Transcribe all of the data exactly. Images stay out.

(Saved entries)
BEGIN
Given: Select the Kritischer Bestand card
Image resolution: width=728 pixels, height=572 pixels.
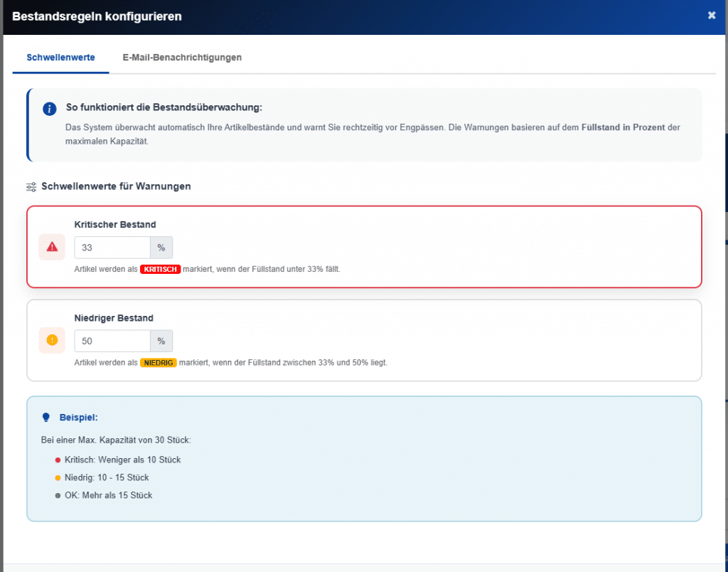Looking at the screenshot, I should pos(364,245).
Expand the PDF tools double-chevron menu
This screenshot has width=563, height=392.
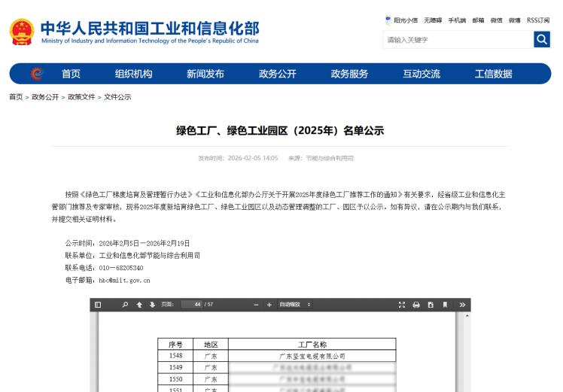pyautogui.click(x=462, y=305)
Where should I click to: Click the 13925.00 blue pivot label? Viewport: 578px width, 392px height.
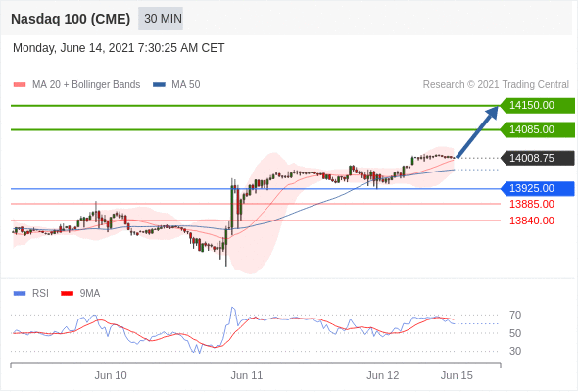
END
### EXERCISE OUTPUT
Given: Select the Kritischer Bestand card
Image resolution: width=728 pixels, height=572 pixels.
Looking at the screenshot, I should pos(364,245).
Expand the PDF tools double-chevron menu
This screenshot has width=563, height=392.
pyautogui.click(x=462, y=305)
Where should I click to: Click the 13925.00 blue pivot label? Viewport: 578px width, 392px height.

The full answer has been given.